Start of The input

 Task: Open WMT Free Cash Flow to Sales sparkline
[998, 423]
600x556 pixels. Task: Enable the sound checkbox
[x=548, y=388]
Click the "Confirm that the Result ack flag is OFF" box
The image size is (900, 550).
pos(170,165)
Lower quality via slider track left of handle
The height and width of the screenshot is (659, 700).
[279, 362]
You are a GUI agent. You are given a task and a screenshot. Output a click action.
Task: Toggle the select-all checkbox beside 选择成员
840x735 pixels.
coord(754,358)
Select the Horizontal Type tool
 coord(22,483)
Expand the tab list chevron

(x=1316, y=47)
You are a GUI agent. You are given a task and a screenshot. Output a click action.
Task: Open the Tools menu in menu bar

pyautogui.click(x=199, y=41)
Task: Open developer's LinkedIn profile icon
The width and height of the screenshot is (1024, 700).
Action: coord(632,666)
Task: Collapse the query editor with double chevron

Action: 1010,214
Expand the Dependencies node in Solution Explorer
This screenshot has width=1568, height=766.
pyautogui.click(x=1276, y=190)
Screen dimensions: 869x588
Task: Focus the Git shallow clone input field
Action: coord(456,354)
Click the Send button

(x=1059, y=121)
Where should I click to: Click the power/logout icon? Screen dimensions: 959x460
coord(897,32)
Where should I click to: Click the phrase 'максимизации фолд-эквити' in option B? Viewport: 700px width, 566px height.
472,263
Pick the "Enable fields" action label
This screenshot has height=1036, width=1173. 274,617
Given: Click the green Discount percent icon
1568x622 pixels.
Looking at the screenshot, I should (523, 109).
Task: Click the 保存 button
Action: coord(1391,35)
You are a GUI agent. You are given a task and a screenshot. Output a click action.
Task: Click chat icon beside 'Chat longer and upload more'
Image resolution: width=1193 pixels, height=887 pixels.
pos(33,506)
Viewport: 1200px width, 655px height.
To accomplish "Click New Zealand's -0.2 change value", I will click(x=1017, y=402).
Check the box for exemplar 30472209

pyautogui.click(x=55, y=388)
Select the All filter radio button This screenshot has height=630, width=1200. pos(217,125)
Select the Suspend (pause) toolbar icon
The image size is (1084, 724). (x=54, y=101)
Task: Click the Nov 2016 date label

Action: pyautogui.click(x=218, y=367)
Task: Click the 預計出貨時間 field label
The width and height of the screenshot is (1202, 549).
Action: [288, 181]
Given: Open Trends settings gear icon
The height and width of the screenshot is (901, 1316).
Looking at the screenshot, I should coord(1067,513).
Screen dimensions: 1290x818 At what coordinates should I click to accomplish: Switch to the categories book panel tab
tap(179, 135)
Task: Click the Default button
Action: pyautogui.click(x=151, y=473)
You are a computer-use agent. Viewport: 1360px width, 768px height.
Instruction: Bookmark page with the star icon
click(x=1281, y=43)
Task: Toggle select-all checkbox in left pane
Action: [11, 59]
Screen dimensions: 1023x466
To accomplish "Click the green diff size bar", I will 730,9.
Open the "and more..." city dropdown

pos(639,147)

End of The input

▶ _Description of the task_
Starting at the line that holds "Screen dimensions: 1290x818", retype each line exactly through the end of the entries, both ends included.

▶ _Task answer_
Screen dimensions: 1290x818 At what coordinates should I click to accomplish: Switch to the categories book panel tab
tap(179, 135)
Task: Click the Default button
Action: pyautogui.click(x=151, y=473)
You are a computer-use agent. Viewport: 1360px width, 768px height.
Instruction: Bookmark page with the star icon
click(x=1281, y=43)
Task: Toggle select-all checkbox in left pane
Action: [11, 59]
Screen dimensions: 1023x466
To accomplish "Click the green diff size bar", I will 730,9.
Open the "and more..." city dropdown

pos(639,147)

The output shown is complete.